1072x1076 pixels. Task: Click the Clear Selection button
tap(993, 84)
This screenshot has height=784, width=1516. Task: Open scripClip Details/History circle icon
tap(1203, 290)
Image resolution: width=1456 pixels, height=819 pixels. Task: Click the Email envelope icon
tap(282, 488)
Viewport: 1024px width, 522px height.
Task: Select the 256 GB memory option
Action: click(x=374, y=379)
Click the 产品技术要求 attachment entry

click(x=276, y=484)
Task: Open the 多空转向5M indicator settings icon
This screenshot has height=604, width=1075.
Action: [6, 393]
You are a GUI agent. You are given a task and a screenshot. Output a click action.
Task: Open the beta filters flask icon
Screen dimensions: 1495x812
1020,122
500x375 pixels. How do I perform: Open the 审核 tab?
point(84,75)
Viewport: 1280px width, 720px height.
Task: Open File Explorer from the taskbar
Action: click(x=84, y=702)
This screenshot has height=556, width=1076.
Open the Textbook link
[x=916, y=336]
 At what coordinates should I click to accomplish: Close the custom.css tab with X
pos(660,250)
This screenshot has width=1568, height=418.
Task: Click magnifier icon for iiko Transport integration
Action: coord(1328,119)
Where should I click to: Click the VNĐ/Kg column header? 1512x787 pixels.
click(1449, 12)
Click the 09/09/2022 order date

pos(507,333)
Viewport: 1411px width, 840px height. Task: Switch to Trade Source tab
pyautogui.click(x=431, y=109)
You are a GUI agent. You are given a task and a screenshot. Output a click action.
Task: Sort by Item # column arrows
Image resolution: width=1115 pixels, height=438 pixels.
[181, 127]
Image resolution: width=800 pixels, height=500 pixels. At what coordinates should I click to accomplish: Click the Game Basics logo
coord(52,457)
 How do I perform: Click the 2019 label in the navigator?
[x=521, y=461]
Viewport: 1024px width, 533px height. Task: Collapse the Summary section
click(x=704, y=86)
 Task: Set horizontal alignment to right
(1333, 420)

= = = = =

Work request
Set down each line of the data precisely as it appears above.

Task solution
1072x1076 pixels. Task: Click the Clear Selection button
tap(993, 84)
This screenshot has height=784, width=1516. Task: Open scripClip Details/History circle icon
tap(1203, 290)
Image resolution: width=1456 pixels, height=819 pixels. Task: Click the Email envelope icon
tap(282, 488)
Viewport: 1024px width, 522px height.
Task: Select the 256 GB memory option
Action: click(x=374, y=379)
Click the 产品技术要求 attachment entry

click(x=276, y=484)
Task: Open the 多空转向5M indicator settings icon
This screenshot has height=604, width=1075.
Action: [6, 393]
You are a GUI agent. You are given a task and a screenshot. Output a click action.
Task: Open the beta filters flask icon
Screen dimensions: 1495x812
1020,122
500x375 pixels. How do I perform: Open the 审核 tab?
point(84,75)
Viewport: 1280px width, 720px height.
Task: Open File Explorer from the taskbar
Action: click(x=84, y=702)
This screenshot has height=556, width=1076.
Open the Textbook link
[x=916, y=336]
 At what coordinates should I click to accomplish: Close the custom.css tab with X
pos(660,250)
This screenshot has width=1568, height=418.
Task: Click magnifier icon for iiko Transport integration
Action: coord(1328,119)
Where should I click to: Click the VNĐ/Kg column header? 1512x787 pixels.
click(1449, 12)
Click the 09/09/2022 order date

pos(507,333)
Viewport: 1411px width, 840px height. Task: Switch to Trade Source tab
pyautogui.click(x=431, y=109)
You are a GUI agent. You are given a task and a screenshot. Output a click action.
Task: Sort by Item # column arrows
Image resolution: width=1115 pixels, height=438 pixels.
[181, 127]
Image resolution: width=800 pixels, height=500 pixels. At what coordinates should I click to accomplish: Click the Game Basics logo
coord(52,457)
 How do I perform: Click the 2019 label in the navigator?
[x=521, y=461]
Viewport: 1024px width, 533px height. Task: Collapse the Summary section
click(x=704, y=86)
 Task: Set horizontal alignment to right
(1333, 420)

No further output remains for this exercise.